The primers used in this study are listed in Table 2 and Table S1. The codons for the S. pyogenes dcas9 were optimized according to M. extorquens AM1 codon preferences (Yang et al. 2017), and the sequences for dcas9 (GenBank accession number is MN896903) were synthesized by Sangon Biotech Co. Ltd. (Shanghai, China). The sgRNAs were designed by using Python software package (Guo et al. 2018). Each sgRNA biobrick contained three parts: a 20-bp DNA region complementing the gene sequence of interest called the based-pairing region (BPR), a 42-bp hairpin region for dCas9 protein binding termed dCas9 handle (DH), and a 40-bp terminator rrnB. The sequences containing PmxaF-g-sgRNA-dcas9 handle-rrnB were synthesized by Sangon Biotech Co. Ltd. (Shanghai, China). The pCM80 plasmid was used as the parent plasmid for developing the CRISPRi system. We amplified PmxaF-g and sgRNA by primers of PmxaF-g-1F and PmxaF-g-1R to replace the original PmxaF on pCM80 to obtain the plasmid pgRNA. After dcas9 amplified by primers of PmxaF-dCas9-F and dCas9-R as well as promoter PmxaF amplified by primers of PmxaF-F and PmxaF-R, the cassette “PmxaF-dcas9” was amplified by PCR using primers of PmxaF-F and dCas9-R with dcas9 fragment and promoter PmxaF as template. The PmxaF-dcas9 cassette was cloned into plasmid pgRNA digested with restriction enzymes SacI and BamHI by using ClonExpress®II One Step Cloning Kit (Vazyme Biotech Co.

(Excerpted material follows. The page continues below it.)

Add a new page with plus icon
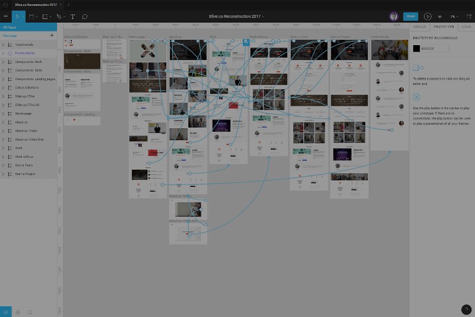The width and height of the screenshot is (475, 317). coord(52,36)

Ltd., Nanjing, China) and transformed into E. coli DH5α to confer the plasmid pAIS. The promoters of PcoxB and PfumC amplified from M. extorquens AM1, Plac amplified from pCM80, and PR/tetO amplified from pLC291 were respectively used to construct the plasmids pAIM, pAIW, pAIL, and pAIO as described above.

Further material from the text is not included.